Greetings from Colorado College in Colorado Springs, CO, the site of this year’s meeting of The Hymn Society in the United States and Canada. Scholars, writers, pastors, composers, publishers, and hymn-lovers have gathered from across North America (and beyond!) and from dozens of Christian traditions to sing, pray and learn together. Each year I learn more about the practices of other Christians, and each year I am invited to reflect and grow in my own (Roman Catholic) faith. And each year I marvel anew at how much unites us — particularly music.
Our theme this year is inspired by a hymn of Shirley Erena Murray. “Touch the earth lightly,” her text begins, “use the earth gently, nourish the life of the world in our care…” In Colorado — where Katherine Lee Bates wrote the hymn “America the Beautiful” — it is easy to see the glory of nature’s grandeur. In particular, Pike’s Peak looms over us, even while we are at 6,000 feet of elevation.

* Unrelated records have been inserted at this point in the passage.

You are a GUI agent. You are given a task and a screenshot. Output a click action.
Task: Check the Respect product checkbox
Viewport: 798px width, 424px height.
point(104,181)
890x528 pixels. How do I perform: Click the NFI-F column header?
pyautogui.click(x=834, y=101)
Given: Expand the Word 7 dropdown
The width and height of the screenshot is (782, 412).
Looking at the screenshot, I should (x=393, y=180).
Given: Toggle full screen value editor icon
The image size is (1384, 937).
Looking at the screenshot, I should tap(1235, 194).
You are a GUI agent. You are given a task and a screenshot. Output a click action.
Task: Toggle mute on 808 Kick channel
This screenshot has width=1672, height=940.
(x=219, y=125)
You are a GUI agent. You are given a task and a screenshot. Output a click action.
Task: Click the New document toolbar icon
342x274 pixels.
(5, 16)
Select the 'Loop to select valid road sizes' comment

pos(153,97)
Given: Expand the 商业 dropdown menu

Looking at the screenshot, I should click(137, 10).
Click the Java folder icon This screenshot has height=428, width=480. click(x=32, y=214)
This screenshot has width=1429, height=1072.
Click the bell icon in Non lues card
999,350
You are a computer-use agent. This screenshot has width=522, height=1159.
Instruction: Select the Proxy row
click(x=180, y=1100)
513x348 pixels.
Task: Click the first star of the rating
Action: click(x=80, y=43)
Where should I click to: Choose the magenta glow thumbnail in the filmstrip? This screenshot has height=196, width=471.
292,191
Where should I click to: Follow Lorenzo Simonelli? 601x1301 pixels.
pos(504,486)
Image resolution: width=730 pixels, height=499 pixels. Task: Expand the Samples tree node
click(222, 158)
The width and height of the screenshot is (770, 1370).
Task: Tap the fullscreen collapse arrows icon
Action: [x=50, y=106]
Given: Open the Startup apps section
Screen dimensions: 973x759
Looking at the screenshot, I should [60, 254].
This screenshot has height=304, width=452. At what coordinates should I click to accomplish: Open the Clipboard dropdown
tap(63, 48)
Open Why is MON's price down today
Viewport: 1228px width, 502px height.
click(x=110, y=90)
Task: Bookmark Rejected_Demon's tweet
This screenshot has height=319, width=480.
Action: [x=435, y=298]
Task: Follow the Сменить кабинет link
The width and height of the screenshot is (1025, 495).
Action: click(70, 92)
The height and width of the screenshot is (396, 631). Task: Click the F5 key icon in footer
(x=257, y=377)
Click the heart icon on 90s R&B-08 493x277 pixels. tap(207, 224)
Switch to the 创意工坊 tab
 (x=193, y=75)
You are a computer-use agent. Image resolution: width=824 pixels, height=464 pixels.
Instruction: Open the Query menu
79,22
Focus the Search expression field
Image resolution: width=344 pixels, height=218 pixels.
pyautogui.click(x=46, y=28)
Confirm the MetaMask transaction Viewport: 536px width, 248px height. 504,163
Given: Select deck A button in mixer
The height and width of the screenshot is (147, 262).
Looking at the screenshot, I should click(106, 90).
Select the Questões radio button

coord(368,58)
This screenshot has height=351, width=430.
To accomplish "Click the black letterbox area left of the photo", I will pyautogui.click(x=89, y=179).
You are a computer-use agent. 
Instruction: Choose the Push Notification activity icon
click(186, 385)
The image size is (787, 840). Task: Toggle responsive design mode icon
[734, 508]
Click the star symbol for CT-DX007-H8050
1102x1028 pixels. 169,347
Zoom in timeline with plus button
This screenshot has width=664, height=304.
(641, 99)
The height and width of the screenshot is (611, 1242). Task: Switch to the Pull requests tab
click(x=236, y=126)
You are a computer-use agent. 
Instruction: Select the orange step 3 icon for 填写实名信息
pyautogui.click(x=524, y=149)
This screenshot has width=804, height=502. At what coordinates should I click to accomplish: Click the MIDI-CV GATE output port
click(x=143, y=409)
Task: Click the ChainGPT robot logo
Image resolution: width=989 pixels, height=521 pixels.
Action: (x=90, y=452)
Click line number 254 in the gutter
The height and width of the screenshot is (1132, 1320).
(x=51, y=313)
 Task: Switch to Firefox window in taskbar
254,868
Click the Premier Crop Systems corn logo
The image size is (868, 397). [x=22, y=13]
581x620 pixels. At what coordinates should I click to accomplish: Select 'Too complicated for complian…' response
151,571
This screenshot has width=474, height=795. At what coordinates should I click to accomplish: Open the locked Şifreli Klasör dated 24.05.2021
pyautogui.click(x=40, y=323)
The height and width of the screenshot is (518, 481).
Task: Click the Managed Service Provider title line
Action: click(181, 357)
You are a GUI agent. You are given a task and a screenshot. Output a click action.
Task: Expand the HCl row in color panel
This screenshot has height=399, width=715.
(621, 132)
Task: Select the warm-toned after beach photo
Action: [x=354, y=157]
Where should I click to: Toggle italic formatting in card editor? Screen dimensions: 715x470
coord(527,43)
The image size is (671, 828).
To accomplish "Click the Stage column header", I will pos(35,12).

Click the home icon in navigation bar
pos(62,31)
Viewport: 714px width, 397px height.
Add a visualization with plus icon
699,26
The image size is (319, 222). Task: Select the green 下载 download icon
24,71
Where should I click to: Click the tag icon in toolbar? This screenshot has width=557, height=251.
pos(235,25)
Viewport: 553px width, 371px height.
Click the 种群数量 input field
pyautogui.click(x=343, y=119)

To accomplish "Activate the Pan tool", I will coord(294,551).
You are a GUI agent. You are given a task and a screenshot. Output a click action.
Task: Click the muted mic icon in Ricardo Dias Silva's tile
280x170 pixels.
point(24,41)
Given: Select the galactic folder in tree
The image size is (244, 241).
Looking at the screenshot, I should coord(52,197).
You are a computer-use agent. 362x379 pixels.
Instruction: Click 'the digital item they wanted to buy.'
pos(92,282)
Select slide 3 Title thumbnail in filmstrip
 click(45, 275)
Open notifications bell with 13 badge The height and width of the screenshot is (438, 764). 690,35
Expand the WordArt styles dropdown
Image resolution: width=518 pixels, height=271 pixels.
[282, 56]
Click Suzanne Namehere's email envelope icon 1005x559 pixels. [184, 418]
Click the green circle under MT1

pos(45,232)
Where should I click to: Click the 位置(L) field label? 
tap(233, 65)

The theological implications of environmental stewardship are a special focus this week, beginning with our opening hymn festival. We sang of the glories of God’s creation — including a translation of St. Francis of Assisi’s “Canticle of the Sun,” Catherine Cameron’s “God, Who Stretched the Spangled Heavens,” and Cecil Frances Alexander’s “All Things Bright and Beautiful.” We also sang pieces from Cuba and from the Philippines. Hymns were interspersed with readings from Genesis and Isaiah and from authors such as James Weldon Johnson and Wendell Berry, inviting us to reflect on the creation that God so lovingly calls good.
Our first plenary speaker was Dr. George “Tink” Tinker, Professor of Indian Cultures and Religious Traditions at the Iliff School of Theology. He describes himself as “mixed blood”: he is both an ordained member of the ELCA and a member of the Osage Nation. His speech addressed what American Indian spirituality could offer to Christianity in regards for caring for the earth. While acknowledging the many differences in ceremony and ritual among the various Native American nations, he proposed a few common elements of a worldview shared by many tribes. For example, he proposed a much wider notion of relation — relation, not just among all the members of a biological family, but among all the people of earth, and even extending to all creation. This is a worldview that rejects the dichotomy of animate and inanimate — a worldview that instead invites us to contemplate our relationship with all nature, to even the rocks. (Is this why the rocks cry out?) Ceremonies, then, safeguard our relationship that humankind has with all creation.